Abstract

The time-dependent behavior of the dissolution of polyelectrolyte powders in pure water and moderate ionic strength aqueous solvent was monitored by flowing dissolving material through an online filter, and then through a multiangle light scattering unit, a refractometer, and a capillary viscometer. When the polyelectrolytes were dissolved in solutions of moderate ionic strength, their dissolution behavior was similar to that of neutral polymers. When dissolved in pure water, however, there was consistently a small population of aggregates that appeared at the beginning of the dissolution process, which then rapidly diminished. For large pore filtration, the aggregates reached a final low level, and slowly disappeared over the span of many days, whereas for small pore filtration the aggregates disappeared completely over a scale of minutes.

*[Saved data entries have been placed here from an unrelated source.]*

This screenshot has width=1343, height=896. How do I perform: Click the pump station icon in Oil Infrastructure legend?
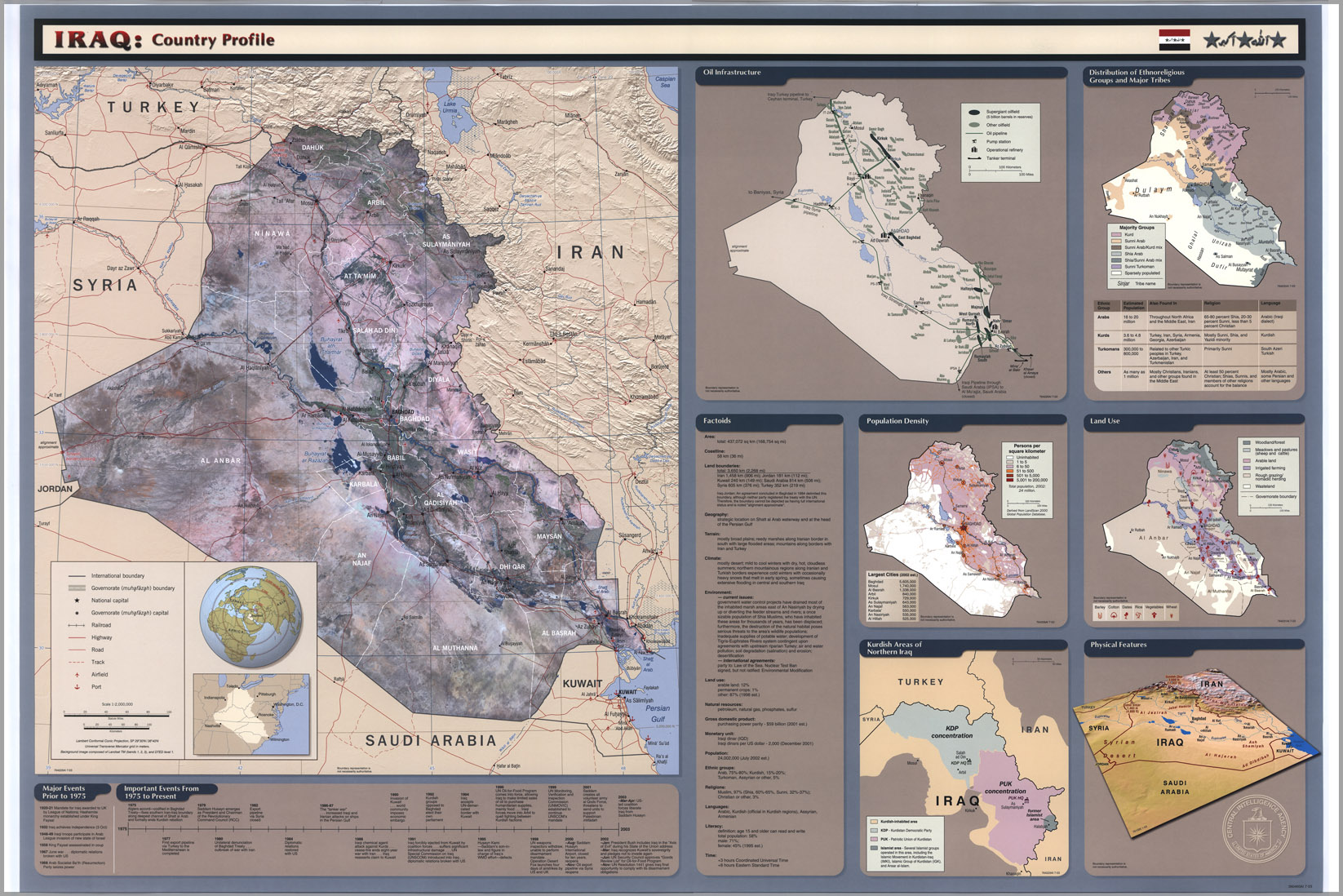(x=974, y=141)
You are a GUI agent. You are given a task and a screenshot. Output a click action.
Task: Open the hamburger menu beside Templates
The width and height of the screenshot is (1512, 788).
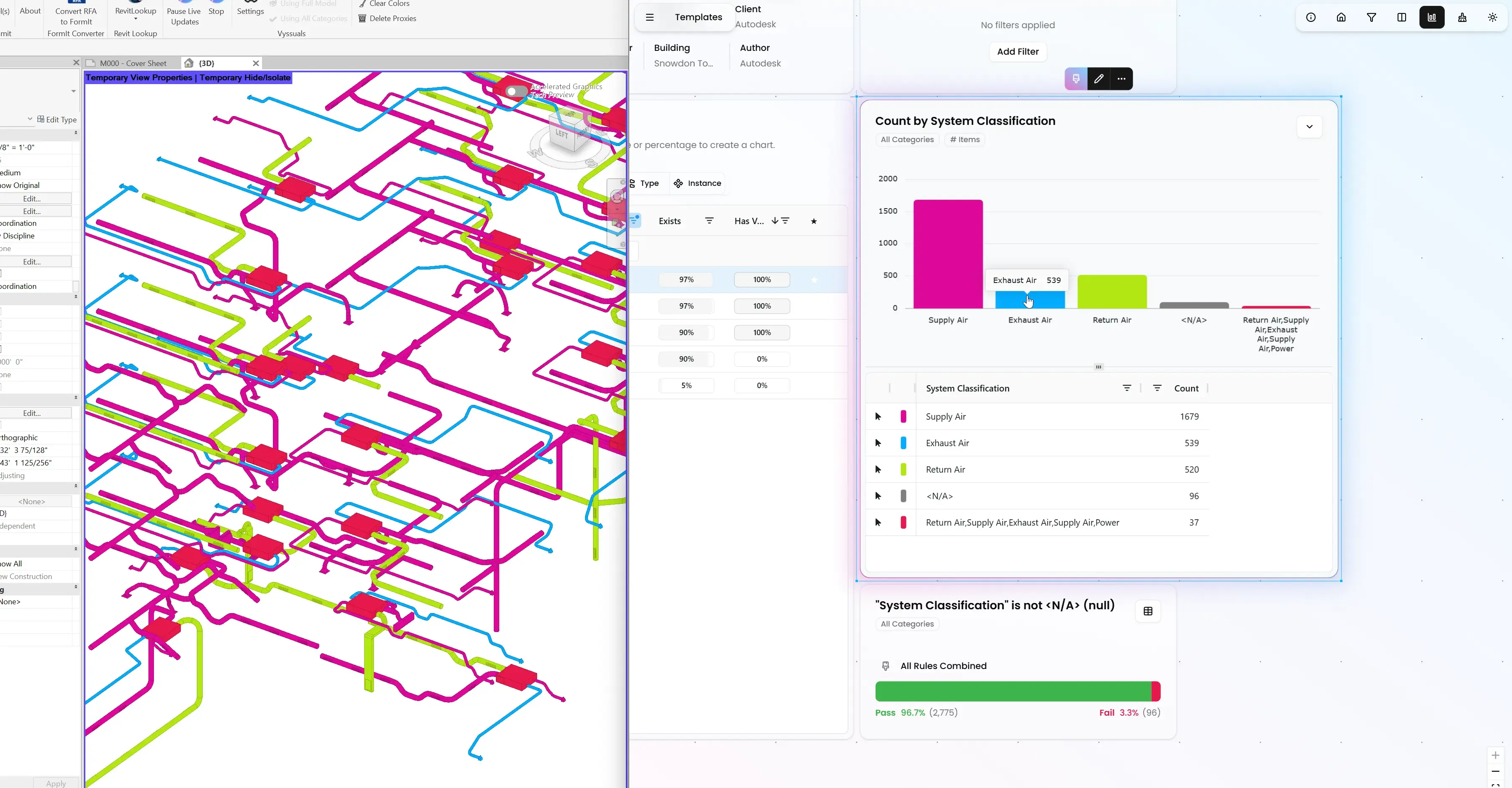coord(649,18)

The real-time data, together with size exclusion chromatography analysis, shed light on previously unanswered questions concerning the nonequilibrium nature of this small population of polyelectrolyte aggregates in low ionic strength solutions, and its relation to the "extraordinary phase" of diffusion (or "slow modes"). Further evidence is also provided that both angular scattering maxima due to interpolyion correlations and the maximum of reduced viscosity vs polyion concentration ("electroviscous" effect) at low ionic strength are equilibrium properties that are unrelated to these aggregates.